El cariño de Zenarruza por el director del ballet se nota en sus palabras y en el relato de anécdotas: "Cuando se le ocurrió presentarnos en el pre Cosquín, todos los dijimos: 'Gustavo, estás loco. ¿Cómo vas a llevar a 40 viejos a competir con los mejores bailarines del país? Porque ahí no hay categorías. Pero por su dedicación y creatividad Gustavo está considerado uno de los mejores coreógrafos del país y nos llevó a Cosquín y en 2009 ganamos. Y volvimos varios años seguidos después; y él nos llevó por todos los escenarios. Para nosotros vivir bailando y representar a Jujuy y llevar su cultura al país es una alegría tremenda y un orgullo", cuenta el hombre.

Ballet de Juventud Prolongada en Argentina Baila

Los premios San Salvador, una motivación en un momento difícil

A Rolando Zenarruza esta estatuilla de los premios San Salvador es un mimo en un momento en el que su salud no lo acompaña y un empujón, en sus palabras, para seguir luchando y ganar esa batalla.

Y aunque el reconocimiento es suyo, Rolando no tarda en extenderlo a sus compañeros del Ballet Juventud Prolongada, a quienes, además, lo dedicó: "Es el ballet el que gana, no es uno solo.
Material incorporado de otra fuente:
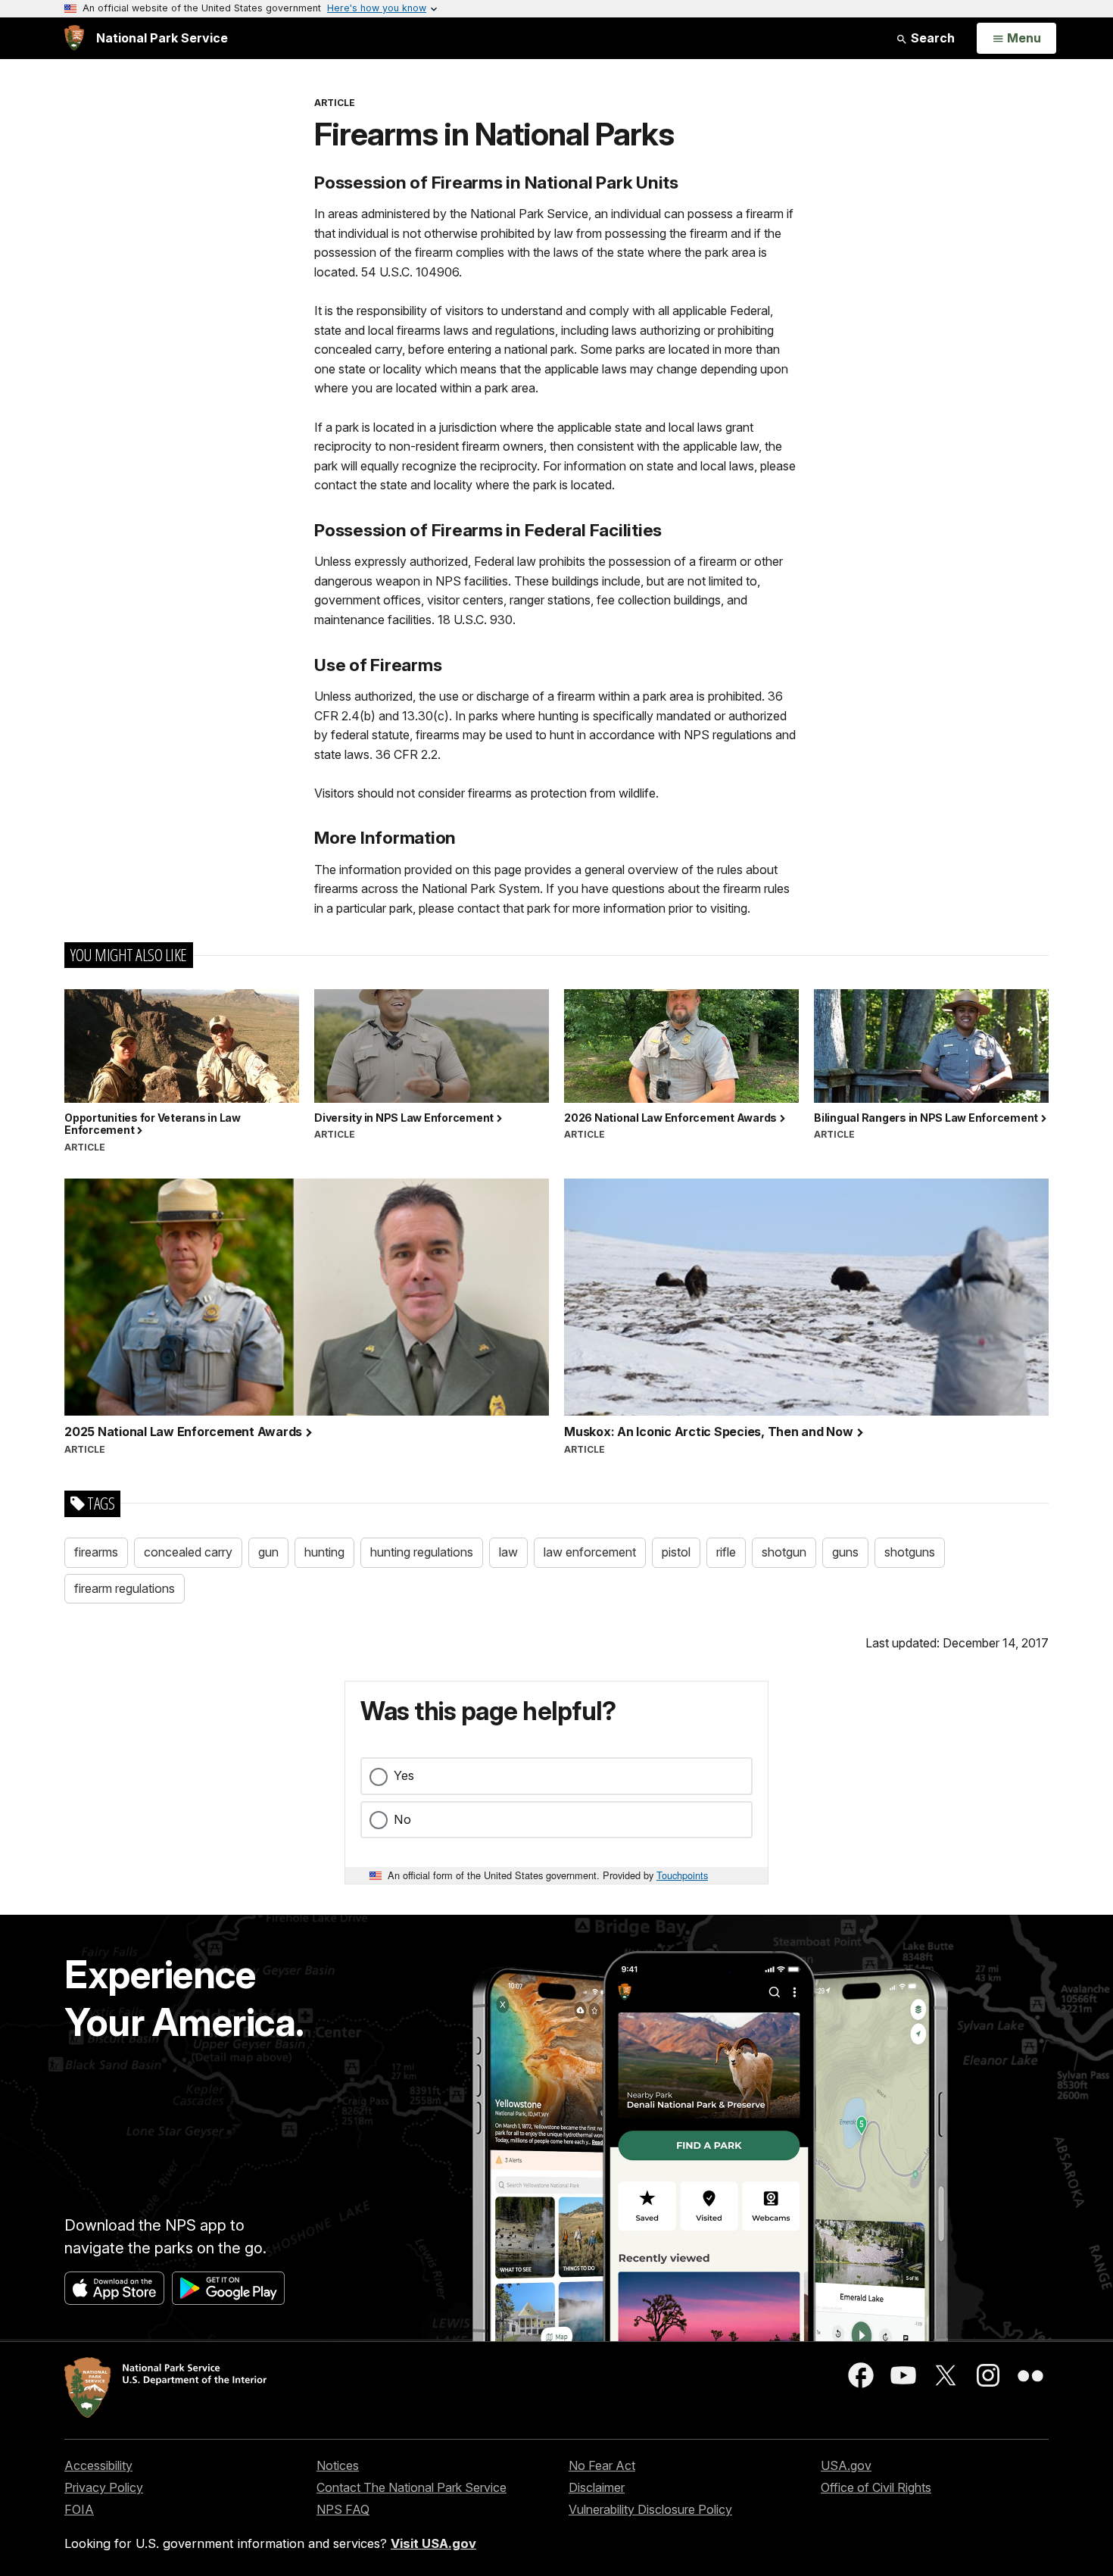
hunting (324, 1552)
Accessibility (98, 2465)
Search (931, 37)
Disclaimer (597, 2487)
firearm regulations (124, 1588)
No (402, 1819)
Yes (404, 1775)
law (508, 1552)
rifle (726, 1552)
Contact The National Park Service (411, 2487)
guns (845, 1552)
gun (268, 1552)
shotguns (909, 1552)
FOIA (79, 2509)
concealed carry (188, 1552)
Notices (337, 2465)
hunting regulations (421, 1552)
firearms (96, 1552)
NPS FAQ (342, 2509)
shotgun (784, 1552)
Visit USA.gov (433, 2543)
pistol (676, 1552)
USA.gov (846, 2465)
Servimos de ejemplo de cómo la gente grande, si tiene ganas y se cuida, puede hacer cosas".

Y no pocas cosas: el Ballet Juventud Prolongada es el único no profesional del país que fue invitado dos veces como artista al escenario de Cosquín. "Amamos lo que hacemos y nos sirve como escape para olvidarnos de los problemas y las enfermedades", comenta.

Para Rolando, ser distinguido en los premios San Salvador fue una sorpresa muy grande y un reconocimiento que dedicó, primero, al ballet, a su ballet, y después a sus hijos y nietros, que le dan fuerzas en este momento difícil.

Aunque él dice que ya no puede bailar como a los 50 o los 60, a los 83, Rolando sigue bailando. Y por eso la alusión a Carlos Gardel del comienzo de esta nota, porque a pesar de lo que está viviendo, Rolando dice: "Siento la música y todo pasa".